WHAT TO WORK ON -
Return the lines that run from the line containing "This screenshot has height=690, width=539." through the end of the entries, both ends included. Leave out all pictures.

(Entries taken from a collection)
⁂
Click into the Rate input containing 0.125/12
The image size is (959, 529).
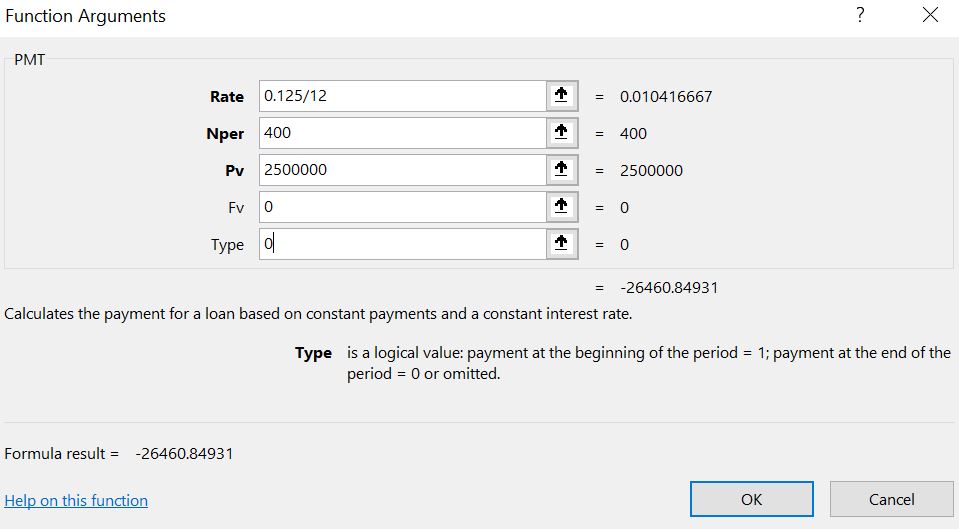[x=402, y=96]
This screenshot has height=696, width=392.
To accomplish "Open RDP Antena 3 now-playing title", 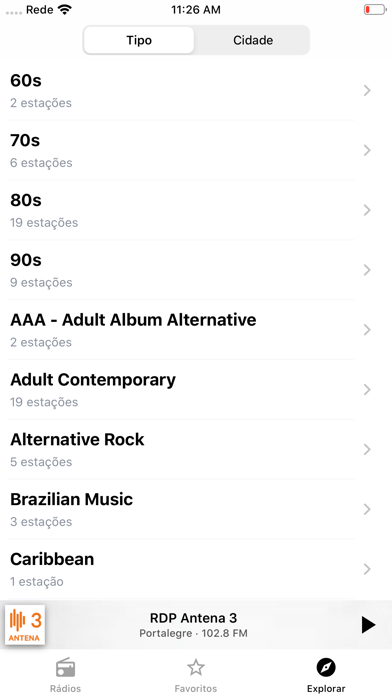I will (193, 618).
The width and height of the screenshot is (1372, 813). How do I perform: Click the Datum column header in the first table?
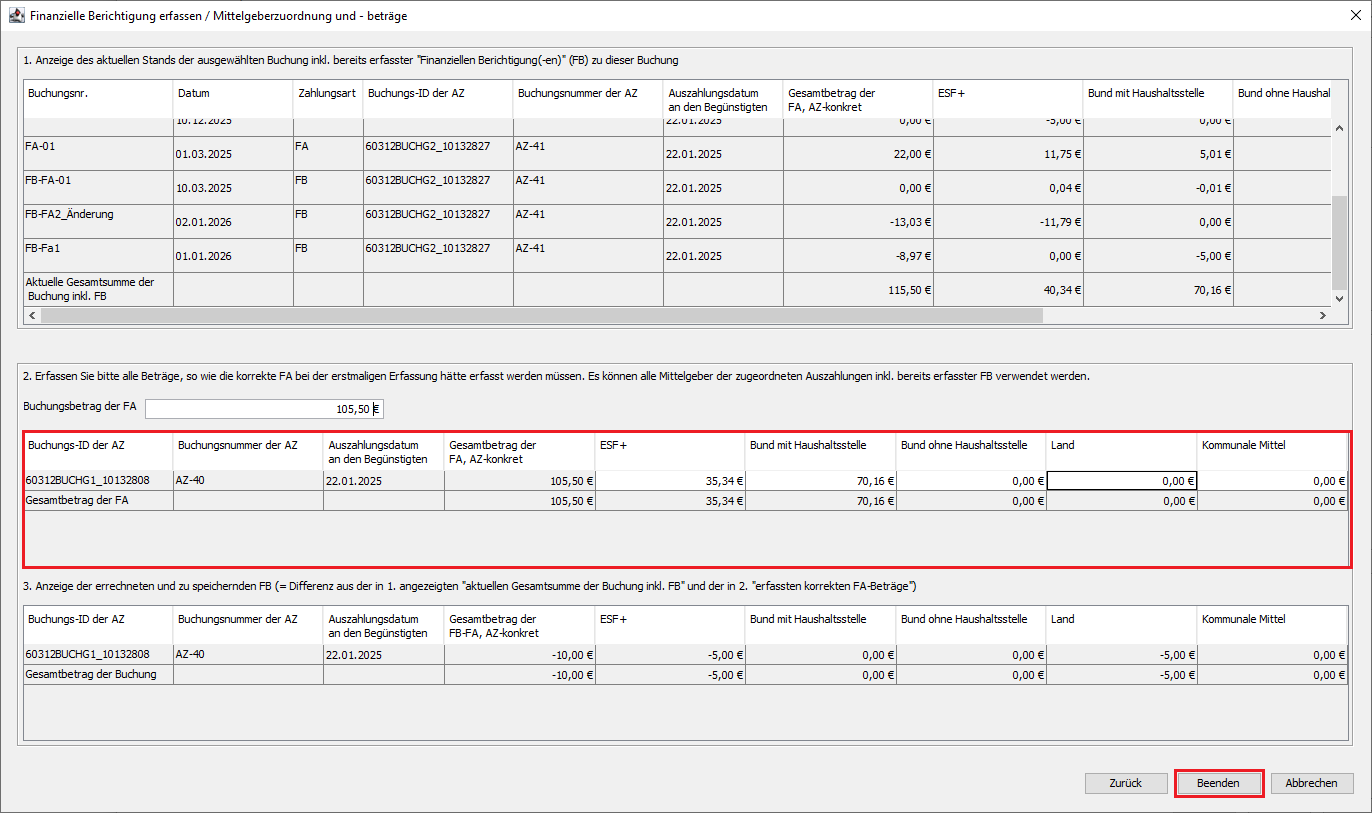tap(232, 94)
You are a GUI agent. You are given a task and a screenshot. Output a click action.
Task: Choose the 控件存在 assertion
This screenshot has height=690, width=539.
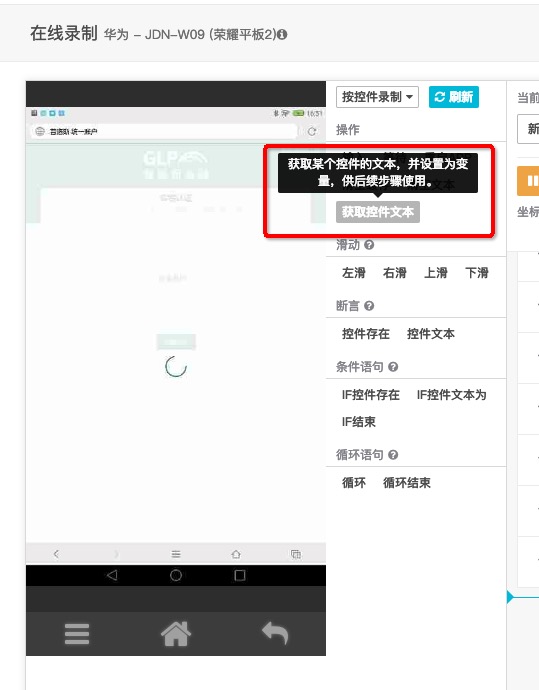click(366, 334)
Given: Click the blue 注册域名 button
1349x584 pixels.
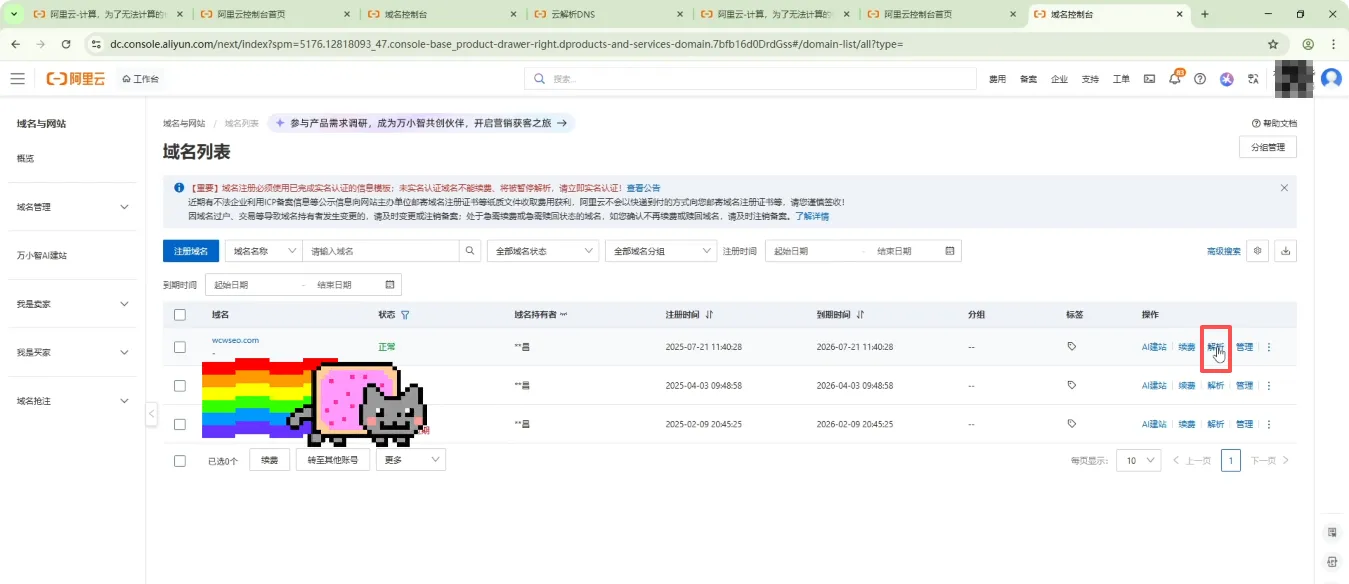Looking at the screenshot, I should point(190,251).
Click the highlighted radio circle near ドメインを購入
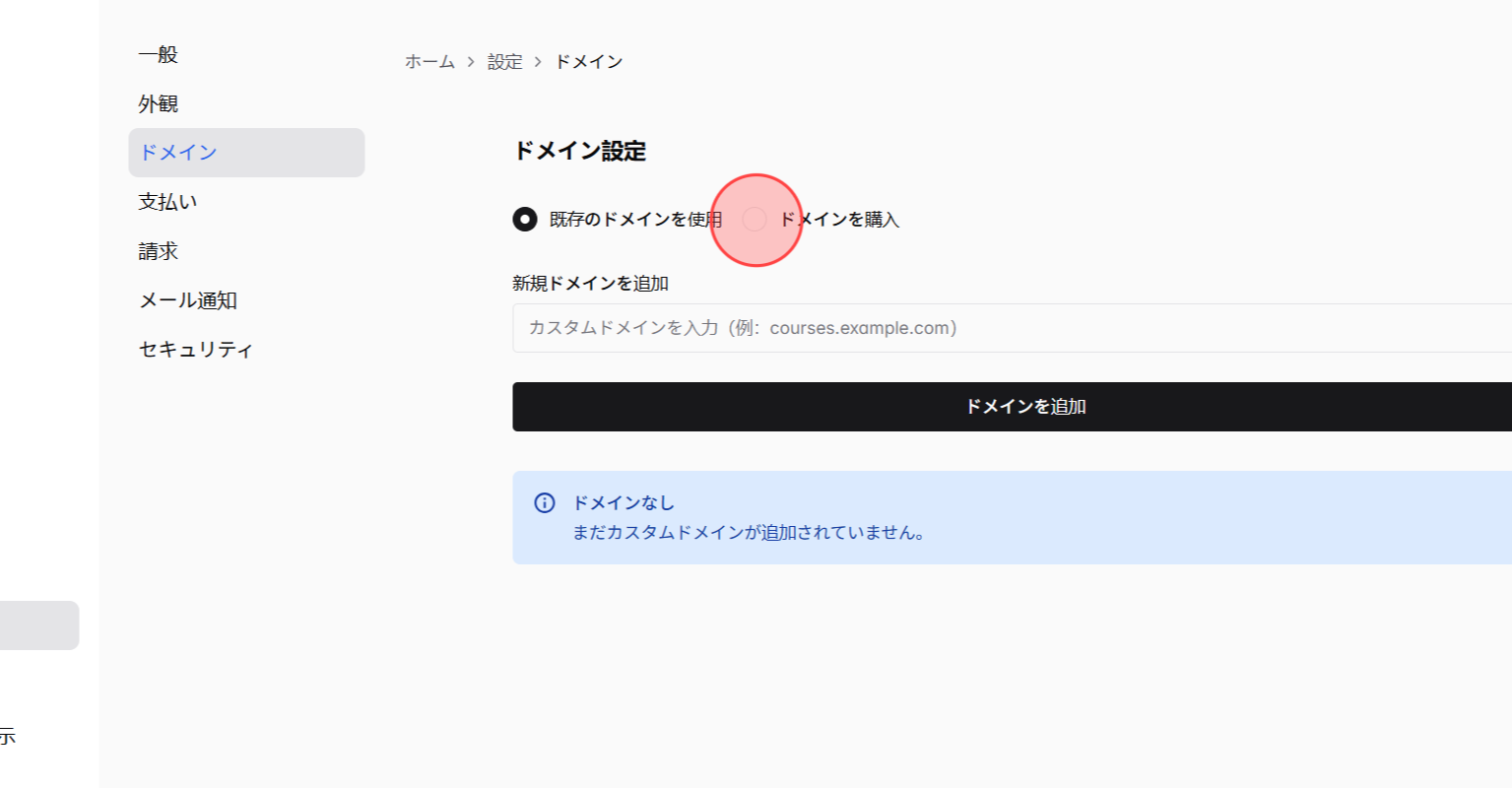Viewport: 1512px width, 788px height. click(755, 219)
⁂
EXERCISE RESULT -
This screenshot has height=690, width=539.
click(366, 334)
Given: Click the blue 注册域名 button
1349x584 pixels.
Looking at the screenshot, I should point(190,251).
Click the highlighted radio circle near ドメインを購入
Viewport: 1512px width, 788px height. click(755, 219)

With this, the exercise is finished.